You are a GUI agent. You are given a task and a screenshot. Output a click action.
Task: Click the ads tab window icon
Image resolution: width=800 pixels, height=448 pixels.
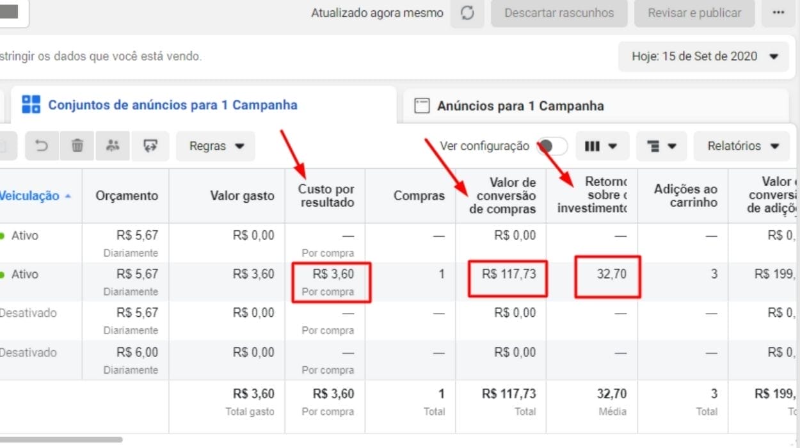[x=421, y=106]
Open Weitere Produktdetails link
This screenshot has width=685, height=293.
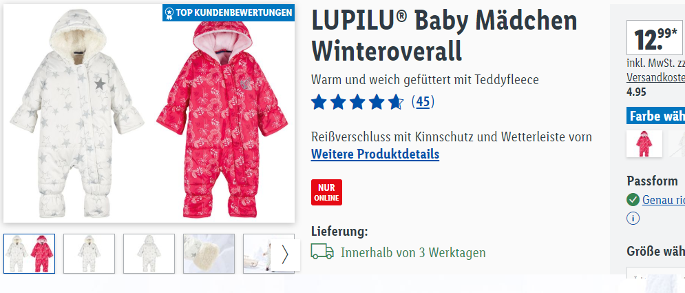[375, 154]
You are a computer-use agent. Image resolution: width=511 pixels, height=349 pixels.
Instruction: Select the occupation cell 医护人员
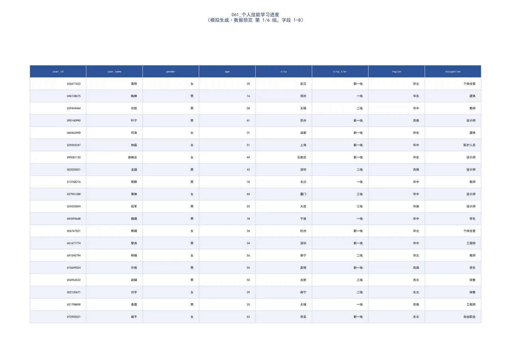[x=453, y=145]
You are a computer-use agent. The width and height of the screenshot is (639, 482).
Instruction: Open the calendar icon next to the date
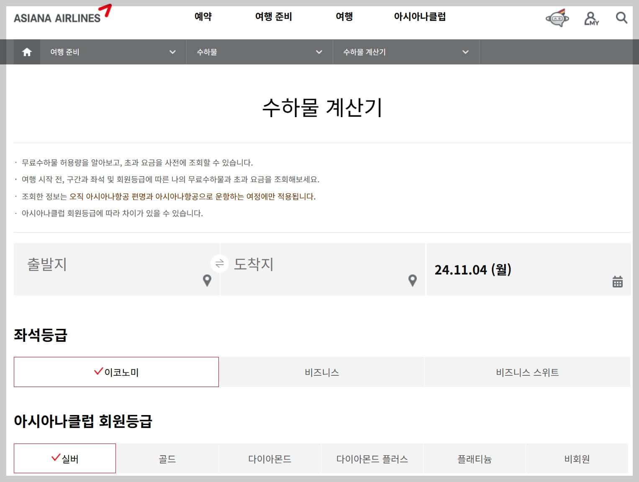617,282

WHAT TO PRODUCE:
How many of the lines above contain the word "agent"? Case counts, so reply with the number alone.

ANSWER TO THE TASK:
3